# Hello all



## Perene (Jun 1, 2017)

Hi guys, my name is Diego, I'm from Brazil. 


I found this site while searching for more info about LED color temperatures. Currently I am doing a few things to improve my bedroom, such as replacing my old mattress, sheets and pillows, enabling some features such as Night Shift (iOS) and f.LUX for PC, and of course changing the lights. I spend most of the time in this bedroom studying, either in the PC or in a chair facing the bed (I have two iPADs and the Apple Pencil, they stay in the bed/some pillow while I am in a chair, with my back to the PC/this LED from the images). The table lamp I use has a 9W LED with a cool color temperature (6000K), however it stays behind the monitor. It's been a while since I used the two lamps in the ceiling most of the time, the location of the light source is too alerting. They are only used when necessary.


When I go to sleep I also make an effort to "kill" every light inside the bedroom, I read that it's detrimental to have anything left, so the room stays closed and I use a black film in the windows (plus an air-conditioner).


I did some digging into what kind of LED I should buy, and was going to ask here if choosing one between 2700/3000K would be better for aesthetic reasons or if it can also be healthier than the cool white ones. So far the only idea I have of how a 2700K LED would look like is this video, next week I'll buy one and see how it goes:
https://www.youtube.com/watch?v=vQp6ZMSAD_c


This is how my bedroom looks like at 2 PM in a cloudy day. The monitor is the W2452V using 5000K (fLUX). I think the room has 10.64 square meters.
http://imgur.com/a/3LT2l


----------



## Perene (Jun 6, 2017)

For the record, I replaced my current LED with a new one. The old had an unknown number of lumens (I really couldn't find). It was 12W, 6000K. The new was the only one I found in a mall today.

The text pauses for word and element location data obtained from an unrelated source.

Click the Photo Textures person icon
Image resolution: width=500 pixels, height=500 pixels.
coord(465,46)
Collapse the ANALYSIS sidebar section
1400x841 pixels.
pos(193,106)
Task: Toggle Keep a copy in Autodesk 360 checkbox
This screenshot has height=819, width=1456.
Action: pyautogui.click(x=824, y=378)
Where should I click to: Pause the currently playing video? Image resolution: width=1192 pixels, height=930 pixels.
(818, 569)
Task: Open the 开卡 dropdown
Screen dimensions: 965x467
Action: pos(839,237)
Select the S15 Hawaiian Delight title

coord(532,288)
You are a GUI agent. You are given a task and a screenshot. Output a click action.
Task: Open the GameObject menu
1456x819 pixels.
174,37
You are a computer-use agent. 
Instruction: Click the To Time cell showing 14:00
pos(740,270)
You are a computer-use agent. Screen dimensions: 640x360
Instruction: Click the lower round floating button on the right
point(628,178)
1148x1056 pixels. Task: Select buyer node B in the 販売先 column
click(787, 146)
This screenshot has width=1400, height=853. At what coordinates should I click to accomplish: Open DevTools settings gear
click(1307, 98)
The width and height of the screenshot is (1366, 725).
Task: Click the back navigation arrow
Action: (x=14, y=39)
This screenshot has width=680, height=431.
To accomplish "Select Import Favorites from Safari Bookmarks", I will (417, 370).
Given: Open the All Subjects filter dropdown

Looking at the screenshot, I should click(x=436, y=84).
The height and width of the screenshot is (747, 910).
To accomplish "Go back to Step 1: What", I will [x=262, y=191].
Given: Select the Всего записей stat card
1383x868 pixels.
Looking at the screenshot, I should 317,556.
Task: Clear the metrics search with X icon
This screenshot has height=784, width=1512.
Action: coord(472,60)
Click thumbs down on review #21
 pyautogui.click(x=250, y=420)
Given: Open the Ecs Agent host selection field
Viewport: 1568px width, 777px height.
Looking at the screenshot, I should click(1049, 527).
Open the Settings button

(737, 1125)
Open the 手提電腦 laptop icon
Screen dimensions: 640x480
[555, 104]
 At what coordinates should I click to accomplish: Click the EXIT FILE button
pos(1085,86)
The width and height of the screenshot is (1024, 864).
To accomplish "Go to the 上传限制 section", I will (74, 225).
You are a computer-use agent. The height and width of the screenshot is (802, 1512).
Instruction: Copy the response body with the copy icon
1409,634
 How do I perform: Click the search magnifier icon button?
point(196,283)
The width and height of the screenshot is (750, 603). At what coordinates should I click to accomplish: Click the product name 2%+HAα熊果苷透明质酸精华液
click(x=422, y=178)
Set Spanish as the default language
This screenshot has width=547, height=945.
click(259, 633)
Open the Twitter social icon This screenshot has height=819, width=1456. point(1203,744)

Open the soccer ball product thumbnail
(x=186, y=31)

It has 803 lumens ("Brilia" model). The color rendering index (CRI) is 80 or above. 3000K.


This is how the room looks like at 4:50 PM:
http://imgur.com/a/j0nW6


So far I think this warm-white lED is great, at first I thought it was going to be darker, but I was wrong, it's illuminating the bedroom the same way the other one, the difference is that the previous lamp was I believe 2 years old and certainly have lost its brightness with age.

This is the first time I am using this color temperature in my room. I noticed this manufacturer also sells 12W/1018 lm/3000K.


----------